**Data extracted from a collection**.

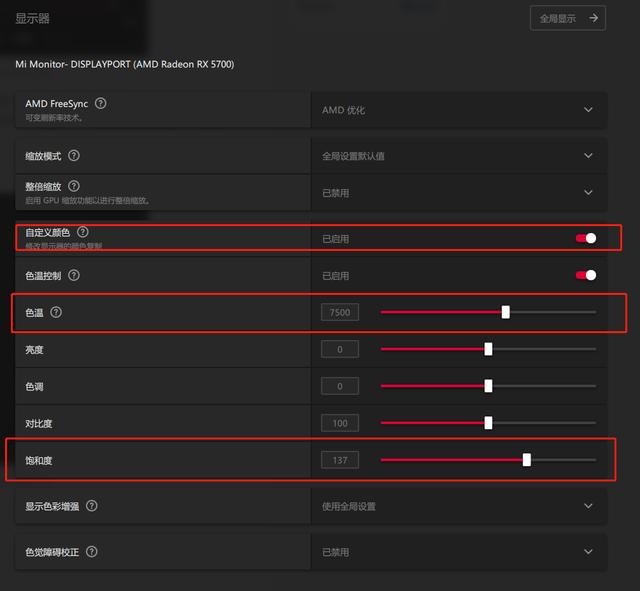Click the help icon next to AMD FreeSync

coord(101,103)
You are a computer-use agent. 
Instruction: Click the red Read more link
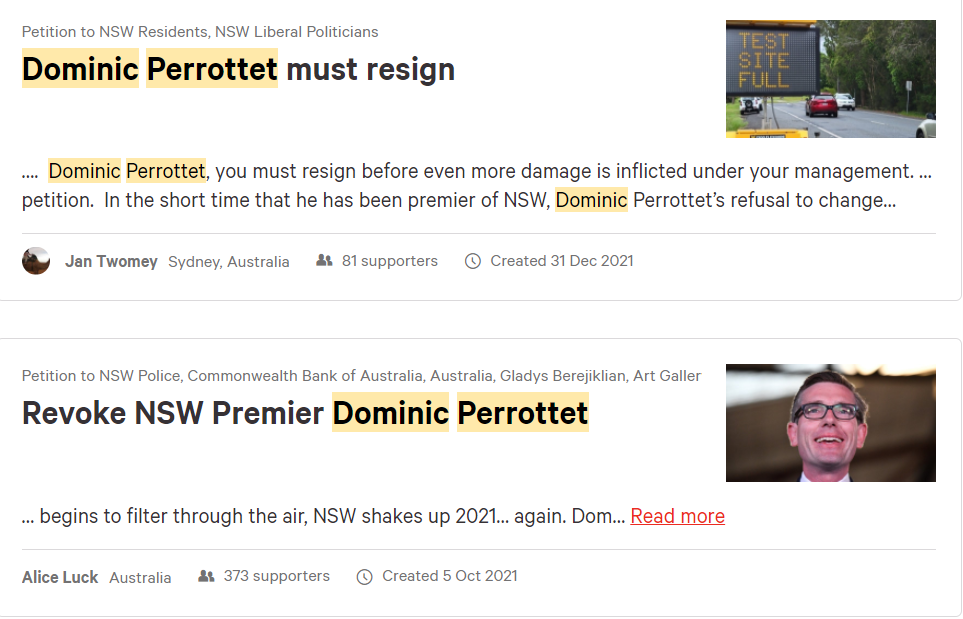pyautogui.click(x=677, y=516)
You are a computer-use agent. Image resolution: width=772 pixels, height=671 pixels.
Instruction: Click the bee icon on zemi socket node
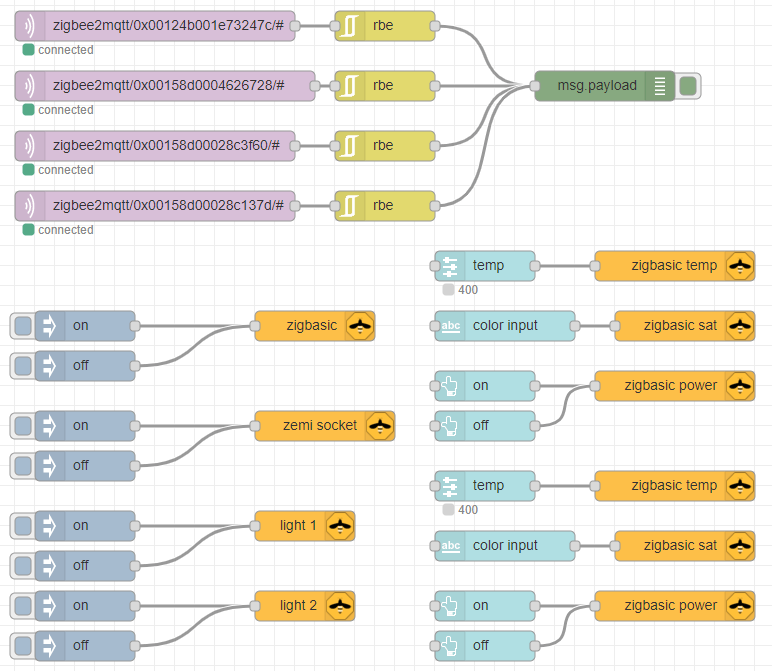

**WHAT THIS TASK INVOLVES**.
Go through the entries and copy each line holding the string "agent".

**YOUR RESPONSE**.
You are a computer-use agent. 
You are a computer-use agent. Image resolution: width=772 pixels, height=671 pixels.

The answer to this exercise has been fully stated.